What is needed:
The records that follow are to be given again exactly. Do not carry over any image.

Segment Start: Records for the task

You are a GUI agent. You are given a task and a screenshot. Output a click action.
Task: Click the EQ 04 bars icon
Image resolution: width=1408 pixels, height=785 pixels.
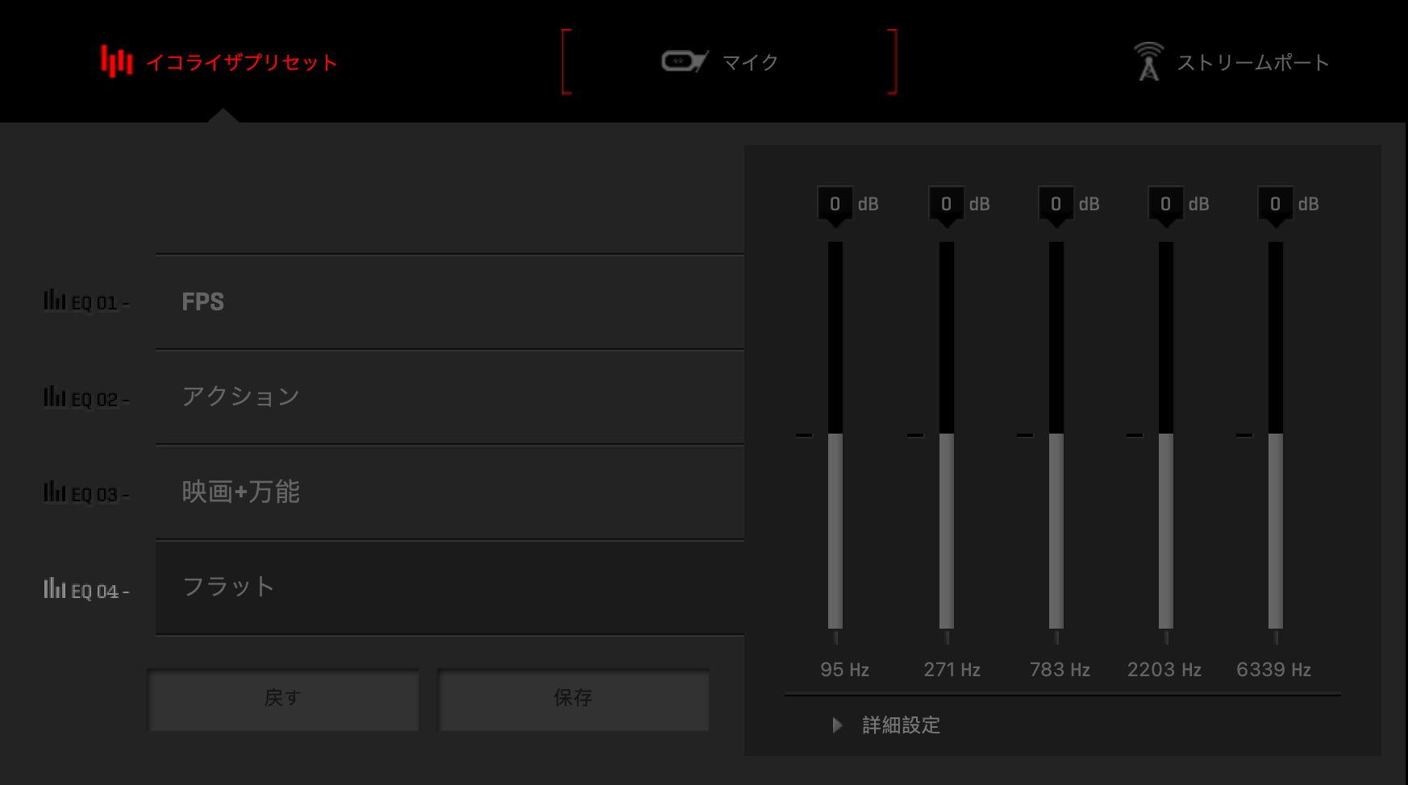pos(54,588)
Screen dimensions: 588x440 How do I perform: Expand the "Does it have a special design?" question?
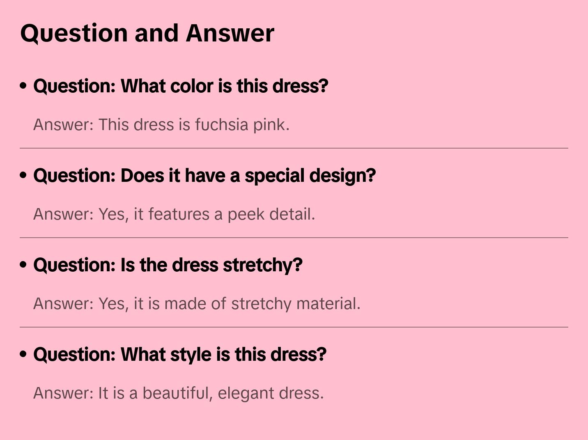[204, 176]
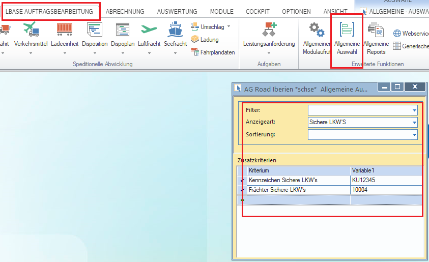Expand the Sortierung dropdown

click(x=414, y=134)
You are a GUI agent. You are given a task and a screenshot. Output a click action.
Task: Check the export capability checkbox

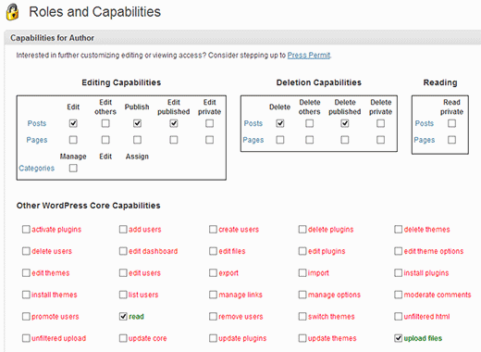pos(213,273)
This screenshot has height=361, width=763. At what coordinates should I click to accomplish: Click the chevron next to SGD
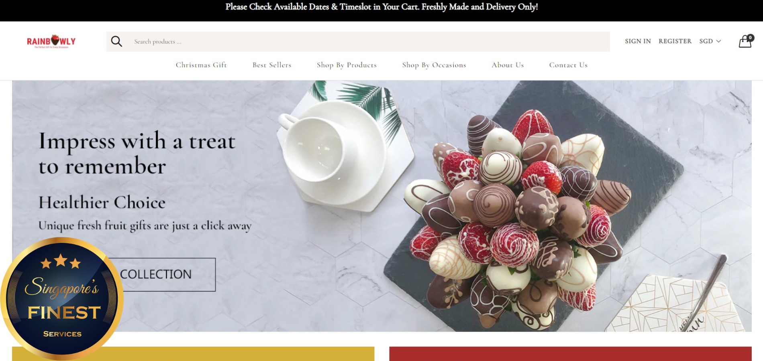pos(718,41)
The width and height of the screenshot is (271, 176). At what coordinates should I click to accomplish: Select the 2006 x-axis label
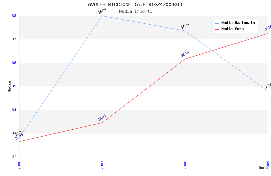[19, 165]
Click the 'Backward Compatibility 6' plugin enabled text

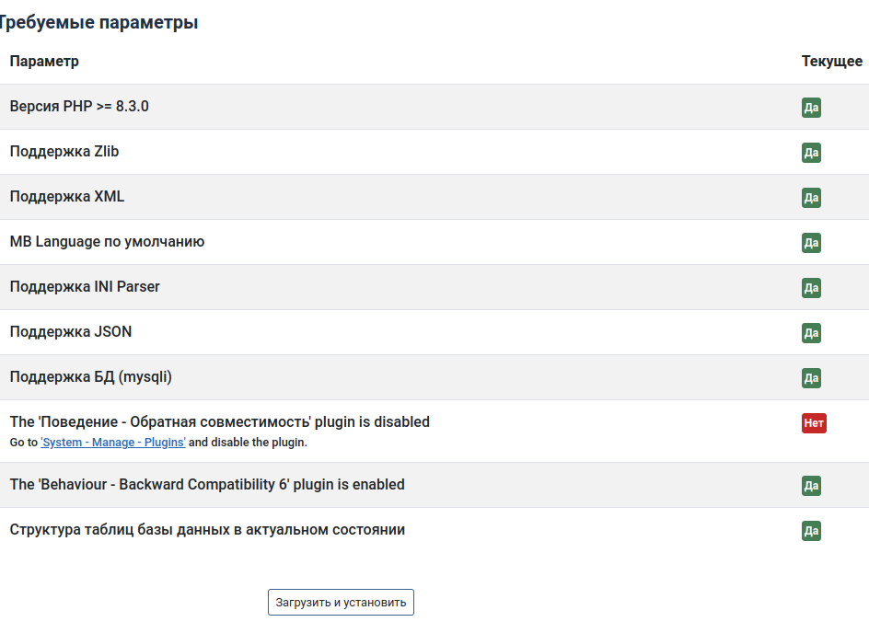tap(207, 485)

Segment End: Records for the task

Response box:
You are a GUI agent. You are given a task and a screenshot. Output a click action.
Task: Click the EQ 04 bars icon
Image resolution: width=1408 pixels, height=785 pixels.
pos(54,588)
Screen dimensions: 588x440 How do I perform: Expand the "Does it have a special design?" question?
[204, 176]
Expand the Sortierung dropdown

click(x=414, y=134)
You are a GUI agent. You are given a task and a screenshot. Output a click action.
Task: Check the export capability checkbox

pos(213,273)
This screenshot has height=361, width=763. At what coordinates should I click to accomplish: Click the chevron next to SGD
pos(718,41)
The width and height of the screenshot is (271, 176). At what coordinates should I click to accomplish: Select the 2006 x-axis label
[19, 165]
Click the 'Backward Compatibility 6' plugin enabled text

tap(207, 485)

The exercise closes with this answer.